Larry: More info here.
Michael


----------



## Kcmover (Jul 20, 2005)

*Re: Eucalyptus (PanEuropean)*

Michael as always! Thanks for the info as I would like to find a wood wheel. There about many on the German ebay in the Gray. So it would be a great find for somebody who wants to do this up grade.
Larry


----------



## Reflect (Apr 4, 2007)

*Re: Eucalyptus (Kcmover)*

I tried searching in English no luck. Do you need to type it in german? I'm gonna need help


----------



## CLMims (Jul 13, 2007)

*Re: Eucalyptus (Reflect)*

Try going to eBay.de and searching for "VW PHAETON LENKRAD HOLZ"...
(There is currently one with Petrol Green leather here: 350190443815)


----------



## Reflect (Apr 4, 2007)

*Re: Eucalyptus (CLMims)*

thank you Chris, i'll keep looking. im going to use babelfish to translate lol


----------



## CLMims (Jul 13, 2007)

*Re: Eucalyptus (Reflect)*

(To be honest, I usually just type in "VW PHAETON" and then scroll through the pictures!)


----------



## PanEuropean (Nov 3, 2001)

Photos re-hosted.

Michael


----------



## ernieo (Mar 8, 2013)

*removing the trim*

anyone know how to remove the dashboard trim on the vents and between them. It appears that my clear coat has cracked and needs to be replaced or sanded and refinished. Any ideas?


----------



## Jagvar (Jan 6, 2009)

ernieo said:


> anyone know how to remove the dashboard trim on the vents and between them. It appears that my clear coat has cracked and needs to be replaced or sanded and refinished. Any ideas?


The trim pieces have recently started to crack on mine as well. I suppose it's to be expected after almost 10 years. Unfortunately, sanding won't fix the problem. A crack in the lacquer goes all the way down to the wood, and the only solutions are to (A) live with it, or (B) order a replacement trim piece.

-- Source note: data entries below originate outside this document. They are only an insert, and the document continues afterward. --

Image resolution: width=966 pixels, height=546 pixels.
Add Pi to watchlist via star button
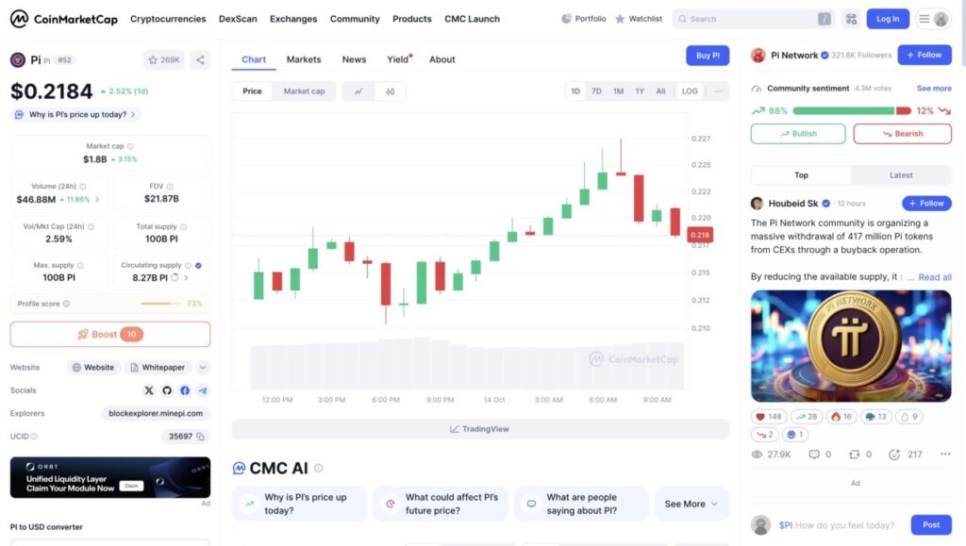tap(164, 59)
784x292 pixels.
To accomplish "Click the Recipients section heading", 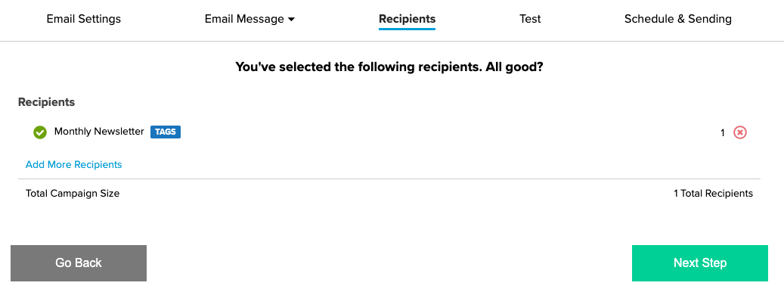I will click(47, 102).
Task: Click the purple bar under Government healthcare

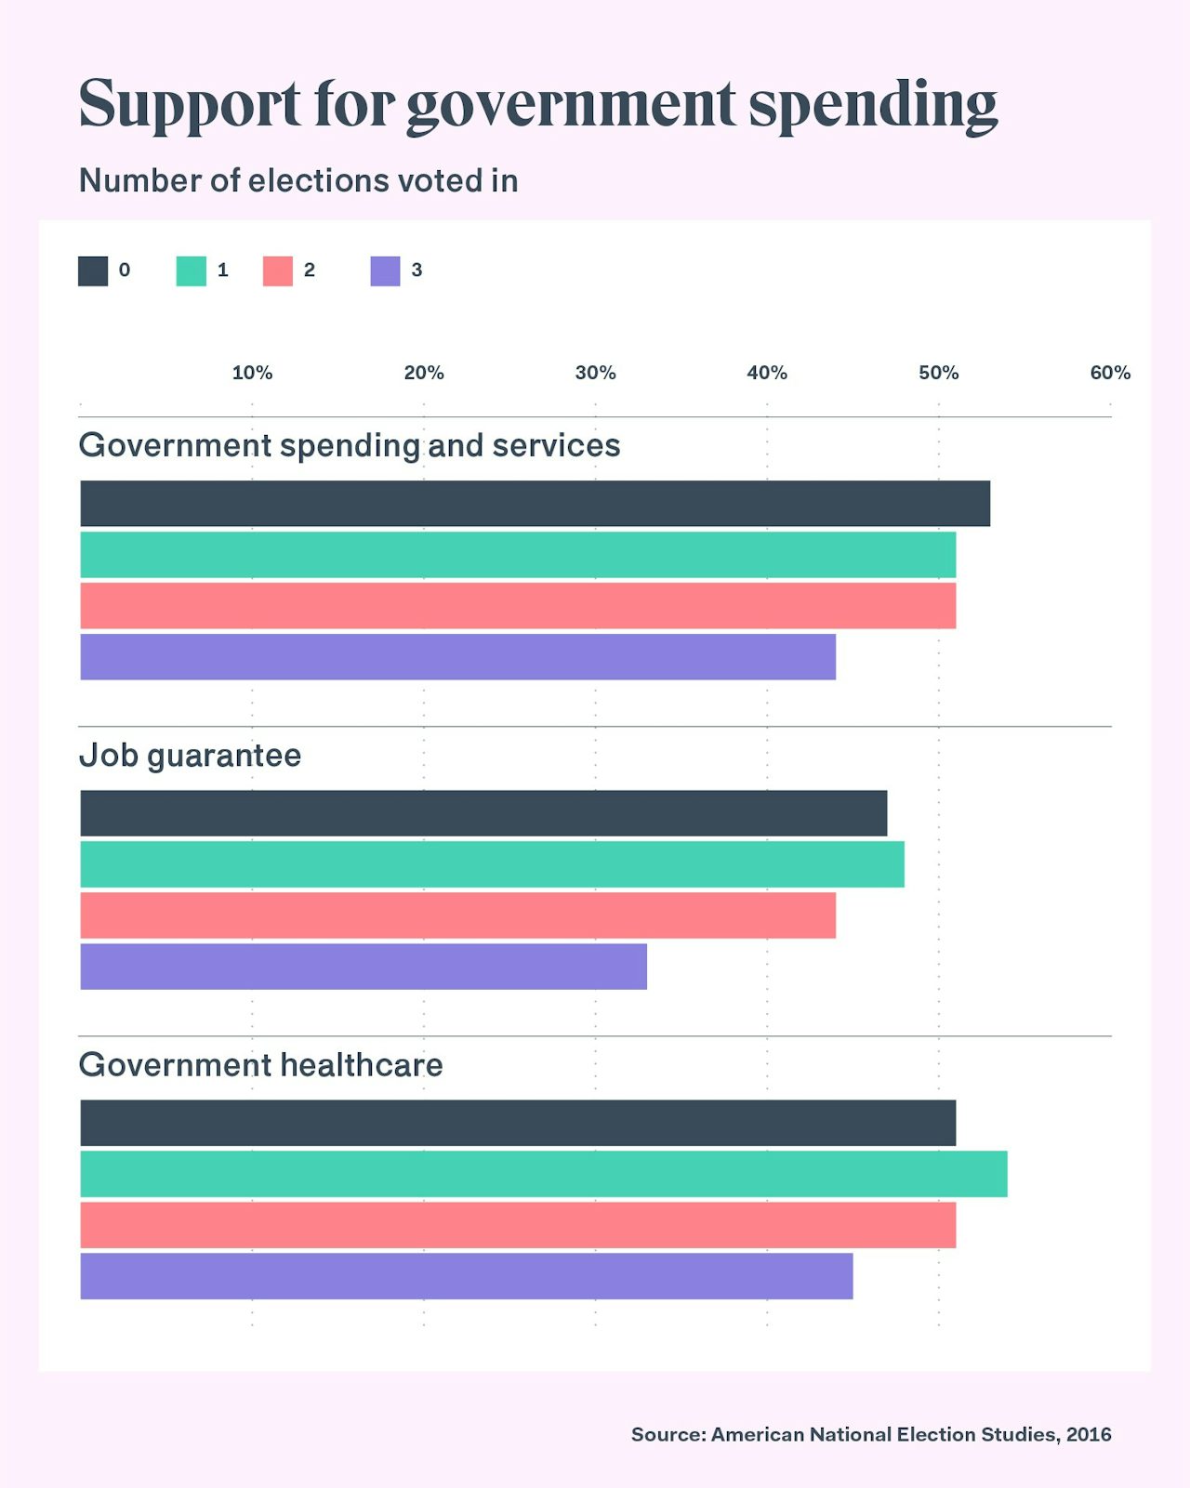Action: [x=467, y=1276]
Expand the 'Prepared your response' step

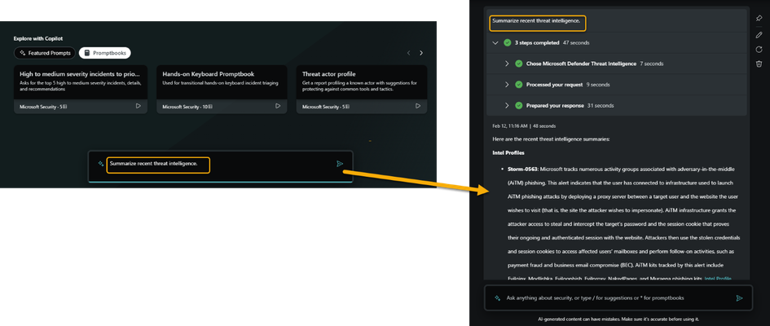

Unfortunately, the color of a replacement piece will most assuredly not match the rest of your trim. The shading varies car to car, and fades after years of exposure to sunlight. I've chosen just to live with the cracks, personally. But if you choose to go the replacement route, I wish you the best of luck.


----------



## rapcape3 (Sep 9, 2013)

*Build Sticker*

Can someone please tell me where the Build Sticker is located on my 2004 phaeton?


----------



## rapcape3 (Sep 9, 2013)

*Build Sticker*

I located the Build Sticker. I am trying to determine the color of my wood trim. The code is TD. Does anyone know which trim it is?. I think it's Chestnut but not sure.


----------



## keith252 (Jun 25, 2013)

rapcape3 said:


> I located the Build Sticker. I am trying to determine the color of my wood trim. The code is TD. Does anyone know which trim it is?. I think it's Chestnut but not sure.


Hi, TD is a code for the seat covering, in this case wentilated Kristalgrau, you should be able to find the interior trim colour by looking in the "Understanding Phaeton Production Codes & Build Stickers" in the "sticky section"

keith


----------